A babysitter introduced 10-year-old Hoffman to Dungeons and Dragons, and it kicked off a love affair with strategy-dense games that he's carried with him to today, at age 50.

"There's nothing obsessive like a kid," Hoffman said in a recent interview for Business Insider's podcast "Success! How I Did It."

"I spent literally days and days and days and days just doing that, and that led me to a sense of strategy which was then, of course, very helpful when I later got to my entrepreneurial and business life."

Hoffman became engrossed with the process of analyzing the complex rules of games like D&D to find the best opportunities for success.
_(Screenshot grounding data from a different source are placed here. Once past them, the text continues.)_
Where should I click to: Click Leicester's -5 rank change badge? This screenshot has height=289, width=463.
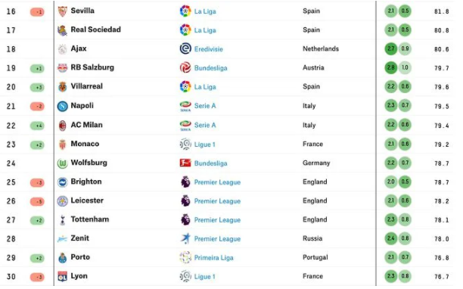pyautogui.click(x=37, y=202)
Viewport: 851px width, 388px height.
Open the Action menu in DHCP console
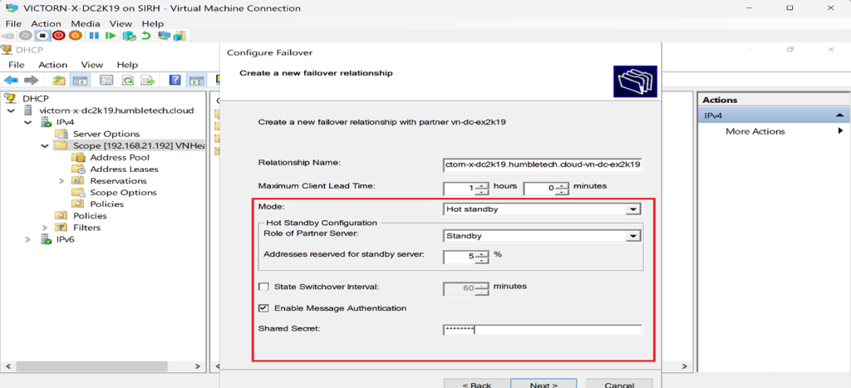(52, 65)
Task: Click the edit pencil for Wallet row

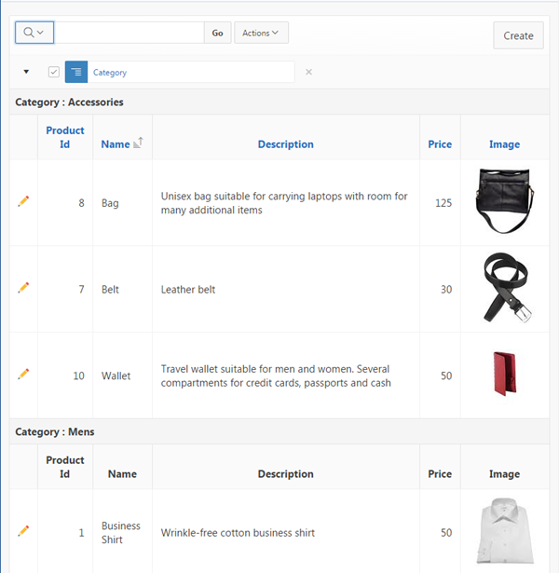Action: 23,374
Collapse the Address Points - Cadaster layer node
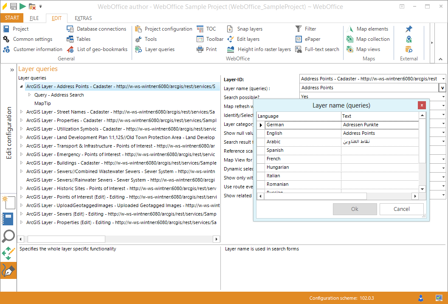This screenshot has height=304, width=448. (x=20, y=86)
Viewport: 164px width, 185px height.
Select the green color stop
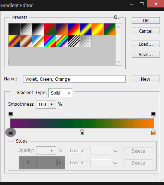pos(82,132)
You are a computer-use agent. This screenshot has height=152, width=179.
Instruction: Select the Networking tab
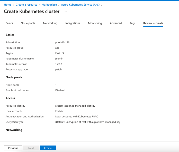pyautogui.click(x=50, y=23)
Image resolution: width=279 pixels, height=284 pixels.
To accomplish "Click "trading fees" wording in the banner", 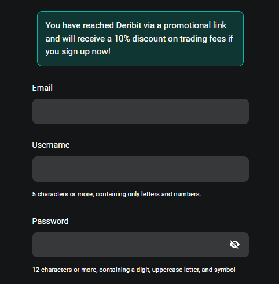I will coord(203,39).
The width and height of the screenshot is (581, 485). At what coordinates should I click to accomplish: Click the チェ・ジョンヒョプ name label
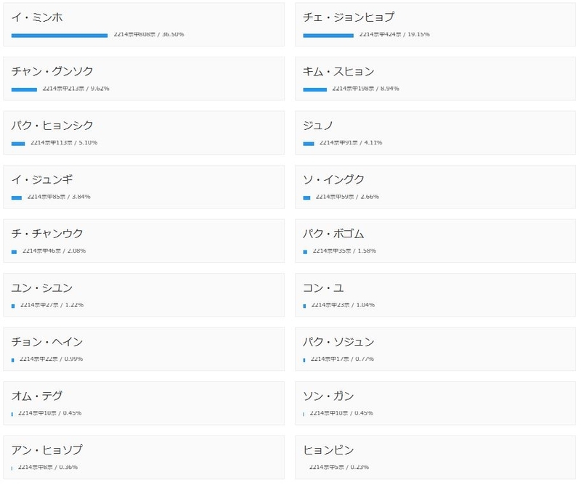[x=349, y=17]
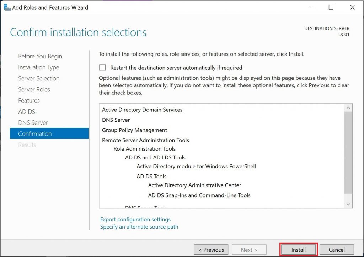Go back using the Previous button
Screen dimensions: 364x257
coord(211,249)
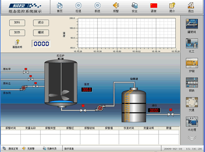Switch to the 罐装线 demo thumbnail
Image resolution: width=205 pixels, height=152 pixels.
192,24
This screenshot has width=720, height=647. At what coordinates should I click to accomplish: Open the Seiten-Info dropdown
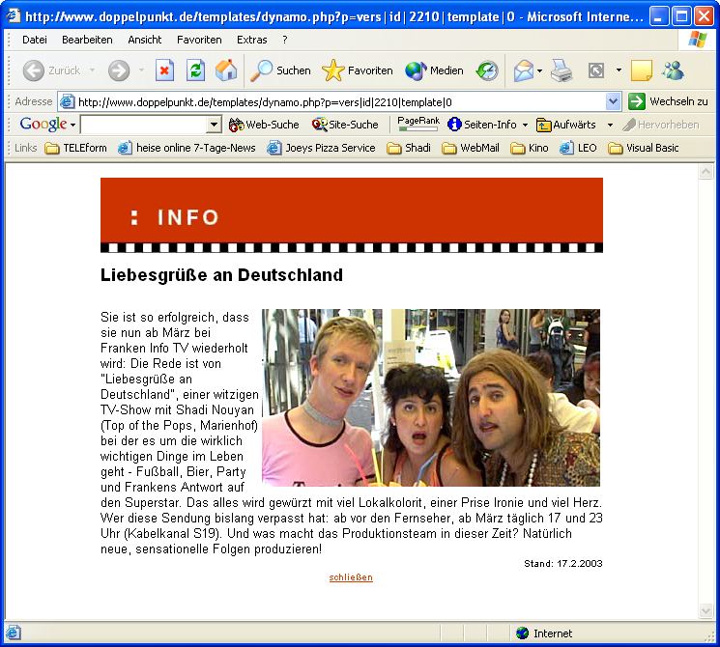tap(525, 125)
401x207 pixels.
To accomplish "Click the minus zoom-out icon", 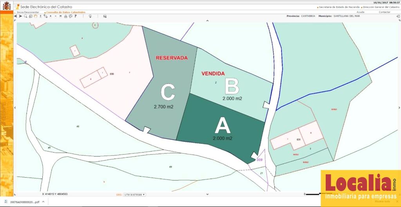I will point(55,16).
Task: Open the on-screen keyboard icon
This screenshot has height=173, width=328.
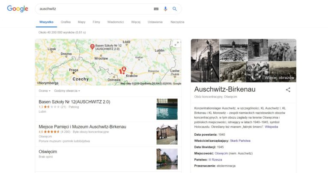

He approached each game he played so thoroughly as a kid that when he found what he deemed weaknesses in one particular game's structure, he broke them down in a letter to its maker. The company was so impressed that it hired 12-year-old Hoffman as a credited one-time consultant on its next game.

Games were so important to Hoffman as a teenager that he included D&D imagery on his high school diploma upon graduation from the Putney School, where students decorate their diplomas to express their passions.

While Hoffman, like many Silicon Valley power players, received his undergraduate degree from Stanford, he took the highly unusual path of pursuing his master's degree in philosophy at Oxford, where he studied thinkers like Aristotle and Nietzsche. Again, he explained, it was the practice of analyzing complex systems of thought that he credited for his preparation for business career.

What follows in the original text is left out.